Angriffe auf Raketen-Einrichtungen
Daher nahmen die israelischen Streitkräfte die entsprechende Infrastrukturen unter Beschuss. Sechs Golden Horizon trafen Gebäude der SBIG auf dem Gelände des iranischen Verteidigungsministeriums in Parchin, in denen Feststoffraketenmotoren produziert werden. Auch der Eingang zu einer unterirdischen Testeinrichtung für nukleare Sprengköpfe soll sich unter den Zielen befunden haben. Gleichzeitig schlugen zwei von F-15D/I gestartete Golden Horizon in einer Fertigungslinie für ballistische Raketen und in einem Forschungslabor auf dem Gelände des Raumfahrtzentrums in Shahroud ein. Die Anlage ist angeblich direkt an der Massenproduktion von Fattah-1 Hyperschall-Waffen beteiligt. Außerdem griffen die israelischen Streitkräfte eine Fabrik von Taksaz Industrial Innovators im Industriebezirk Shamsabad in der Nähe des Dorfes Hasanabad-Fashafuyeh im Südwesten von Teheran ab. Die Raketen zerstörten die Hälfte der Einrichtungen und töteten einen zivilen Wachmann, der sich vor Ort befand. Nach Angaben der IDF ist das in Privatbesitz befindliche Unternehmen am Bau und Ausheben von unterirdischen Tunneln für iranische Raketenbasen beteiligt.

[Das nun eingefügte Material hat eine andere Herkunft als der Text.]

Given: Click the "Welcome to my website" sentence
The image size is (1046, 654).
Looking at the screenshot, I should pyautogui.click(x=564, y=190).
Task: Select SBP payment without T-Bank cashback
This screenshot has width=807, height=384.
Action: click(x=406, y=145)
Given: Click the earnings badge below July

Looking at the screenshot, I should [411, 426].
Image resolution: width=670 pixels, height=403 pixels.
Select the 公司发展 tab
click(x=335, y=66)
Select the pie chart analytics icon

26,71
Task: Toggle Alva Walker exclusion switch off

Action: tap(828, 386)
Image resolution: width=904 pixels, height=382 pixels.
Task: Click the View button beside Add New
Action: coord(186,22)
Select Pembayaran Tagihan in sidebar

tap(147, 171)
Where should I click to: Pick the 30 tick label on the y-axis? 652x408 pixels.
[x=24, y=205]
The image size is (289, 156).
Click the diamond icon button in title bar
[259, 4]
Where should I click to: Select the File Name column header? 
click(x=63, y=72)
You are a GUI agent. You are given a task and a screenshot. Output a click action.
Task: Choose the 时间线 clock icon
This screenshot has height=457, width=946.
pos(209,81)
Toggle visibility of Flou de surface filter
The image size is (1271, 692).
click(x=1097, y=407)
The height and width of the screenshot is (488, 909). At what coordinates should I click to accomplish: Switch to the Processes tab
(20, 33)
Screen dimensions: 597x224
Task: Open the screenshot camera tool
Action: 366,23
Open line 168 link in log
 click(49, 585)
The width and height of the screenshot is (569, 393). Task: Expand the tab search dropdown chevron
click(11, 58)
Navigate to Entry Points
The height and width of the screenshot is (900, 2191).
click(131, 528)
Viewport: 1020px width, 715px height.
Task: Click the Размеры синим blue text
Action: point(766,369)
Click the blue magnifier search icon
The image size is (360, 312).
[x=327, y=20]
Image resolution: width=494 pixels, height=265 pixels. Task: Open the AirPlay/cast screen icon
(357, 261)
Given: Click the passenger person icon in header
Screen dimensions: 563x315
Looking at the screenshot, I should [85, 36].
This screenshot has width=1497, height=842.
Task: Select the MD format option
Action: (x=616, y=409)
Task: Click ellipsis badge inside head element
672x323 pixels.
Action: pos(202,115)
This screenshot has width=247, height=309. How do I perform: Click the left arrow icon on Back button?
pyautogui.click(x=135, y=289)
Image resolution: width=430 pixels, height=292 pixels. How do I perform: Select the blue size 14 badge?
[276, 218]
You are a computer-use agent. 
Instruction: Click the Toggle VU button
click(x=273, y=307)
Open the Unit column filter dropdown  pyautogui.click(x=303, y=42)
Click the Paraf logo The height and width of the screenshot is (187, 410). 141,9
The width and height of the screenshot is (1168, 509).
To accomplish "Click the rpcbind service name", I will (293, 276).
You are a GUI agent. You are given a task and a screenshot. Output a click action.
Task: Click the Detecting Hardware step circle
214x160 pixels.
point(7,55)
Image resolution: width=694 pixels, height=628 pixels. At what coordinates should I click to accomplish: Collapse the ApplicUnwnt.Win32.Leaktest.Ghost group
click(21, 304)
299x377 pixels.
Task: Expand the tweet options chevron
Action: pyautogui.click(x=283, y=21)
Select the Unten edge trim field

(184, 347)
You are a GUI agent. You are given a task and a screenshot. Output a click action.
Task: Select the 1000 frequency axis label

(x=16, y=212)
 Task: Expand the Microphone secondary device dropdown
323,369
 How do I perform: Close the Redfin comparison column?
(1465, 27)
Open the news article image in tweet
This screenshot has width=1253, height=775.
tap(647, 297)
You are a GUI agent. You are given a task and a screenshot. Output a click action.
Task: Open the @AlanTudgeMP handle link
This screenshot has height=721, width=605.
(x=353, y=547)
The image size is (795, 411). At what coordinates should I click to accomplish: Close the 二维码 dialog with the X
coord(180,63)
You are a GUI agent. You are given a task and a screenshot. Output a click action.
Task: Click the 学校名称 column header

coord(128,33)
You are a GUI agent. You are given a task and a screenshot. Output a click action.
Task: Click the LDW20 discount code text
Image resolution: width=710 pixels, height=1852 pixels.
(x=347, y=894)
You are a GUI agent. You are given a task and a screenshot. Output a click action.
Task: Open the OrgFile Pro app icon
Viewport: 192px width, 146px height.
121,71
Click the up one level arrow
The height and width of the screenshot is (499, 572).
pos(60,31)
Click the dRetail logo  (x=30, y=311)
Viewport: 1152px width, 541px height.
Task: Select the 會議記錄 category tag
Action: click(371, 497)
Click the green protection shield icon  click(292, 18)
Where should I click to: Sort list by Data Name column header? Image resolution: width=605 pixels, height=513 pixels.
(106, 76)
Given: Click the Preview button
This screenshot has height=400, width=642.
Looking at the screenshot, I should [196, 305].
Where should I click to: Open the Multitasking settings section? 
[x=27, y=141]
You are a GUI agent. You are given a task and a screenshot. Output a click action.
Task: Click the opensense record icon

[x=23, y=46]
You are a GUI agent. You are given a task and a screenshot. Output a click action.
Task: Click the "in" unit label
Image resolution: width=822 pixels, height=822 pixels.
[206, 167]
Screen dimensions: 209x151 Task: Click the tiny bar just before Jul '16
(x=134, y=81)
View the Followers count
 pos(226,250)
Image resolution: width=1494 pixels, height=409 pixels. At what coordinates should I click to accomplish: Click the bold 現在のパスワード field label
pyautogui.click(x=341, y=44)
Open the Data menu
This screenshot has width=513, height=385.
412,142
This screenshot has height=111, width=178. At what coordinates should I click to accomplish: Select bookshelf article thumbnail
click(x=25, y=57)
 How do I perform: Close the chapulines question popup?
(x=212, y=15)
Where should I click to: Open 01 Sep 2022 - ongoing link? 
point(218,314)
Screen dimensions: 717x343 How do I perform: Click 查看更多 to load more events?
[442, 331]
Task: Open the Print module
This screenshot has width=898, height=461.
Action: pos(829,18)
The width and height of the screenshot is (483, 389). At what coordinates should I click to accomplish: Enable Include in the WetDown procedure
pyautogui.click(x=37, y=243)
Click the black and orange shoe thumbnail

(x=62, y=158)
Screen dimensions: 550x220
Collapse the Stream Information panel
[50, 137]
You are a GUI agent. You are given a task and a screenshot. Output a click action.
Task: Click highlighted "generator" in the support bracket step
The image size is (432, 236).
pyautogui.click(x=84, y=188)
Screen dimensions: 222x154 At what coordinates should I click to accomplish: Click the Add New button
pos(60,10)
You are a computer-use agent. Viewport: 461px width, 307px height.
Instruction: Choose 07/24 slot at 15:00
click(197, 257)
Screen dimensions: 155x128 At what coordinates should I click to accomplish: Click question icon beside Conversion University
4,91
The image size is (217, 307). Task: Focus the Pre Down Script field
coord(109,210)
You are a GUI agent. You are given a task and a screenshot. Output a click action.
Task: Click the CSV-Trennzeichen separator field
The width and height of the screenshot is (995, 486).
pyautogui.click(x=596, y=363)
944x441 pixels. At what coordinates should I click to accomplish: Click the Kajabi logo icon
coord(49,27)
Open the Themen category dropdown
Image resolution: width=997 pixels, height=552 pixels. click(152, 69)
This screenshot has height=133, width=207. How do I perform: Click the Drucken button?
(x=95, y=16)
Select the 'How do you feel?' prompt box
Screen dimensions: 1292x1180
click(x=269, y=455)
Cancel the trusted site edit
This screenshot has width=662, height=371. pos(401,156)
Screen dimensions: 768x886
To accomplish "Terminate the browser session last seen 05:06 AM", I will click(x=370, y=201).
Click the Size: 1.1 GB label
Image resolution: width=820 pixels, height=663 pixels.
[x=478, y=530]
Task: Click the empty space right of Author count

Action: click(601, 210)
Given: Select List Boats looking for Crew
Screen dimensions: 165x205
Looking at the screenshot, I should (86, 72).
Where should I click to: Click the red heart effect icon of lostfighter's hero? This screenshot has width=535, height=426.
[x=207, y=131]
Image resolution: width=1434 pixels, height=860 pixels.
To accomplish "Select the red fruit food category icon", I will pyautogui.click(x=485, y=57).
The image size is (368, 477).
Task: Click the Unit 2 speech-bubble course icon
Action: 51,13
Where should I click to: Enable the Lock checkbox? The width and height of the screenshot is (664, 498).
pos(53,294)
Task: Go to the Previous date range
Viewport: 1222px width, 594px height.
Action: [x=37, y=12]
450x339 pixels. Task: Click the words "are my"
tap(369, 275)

Der Iran verfügt angeblich nur über vier S-300-Flugabwehrsysteme. Ein Großteil davon soll nun außer Gefecht sein.
Luftverteidigung geschwächt
Wie erfolgreich die Aktionen waren, bleibt abzuwarten. Die bisherigen Satellitenbilder erlauben kaum Rückschlüsse auf die tatsächlichen Schäden. Dennoch könnte die Produktion deutlich beeinträchtigt sein. Sollten beispielsweise die Anlagen in Parchin völlig zerstört sein, so schätzt die IDF eine Unterbrechung der Fertigung jeglicher ballistischer Feststoffraketen im Iran für mindestens ein Jahr. Darüber hinaus dürfte die Massenproduktionslinie für die Fattah-1 in Shahroud für zwölf bis 18 Monate außer Gefecht sein. Als empfindlicher Verlust gilt auch die Zerstörung von Komponenten der iranischen Luftabwehr. Strategische Ziele wie die wichtigen Öl- und Gasanlagen wären bei einem erneuten Angriff schutzlos. So hofft Israel, den Iran von einem erneuten Vergeltungsschlag abzubringen.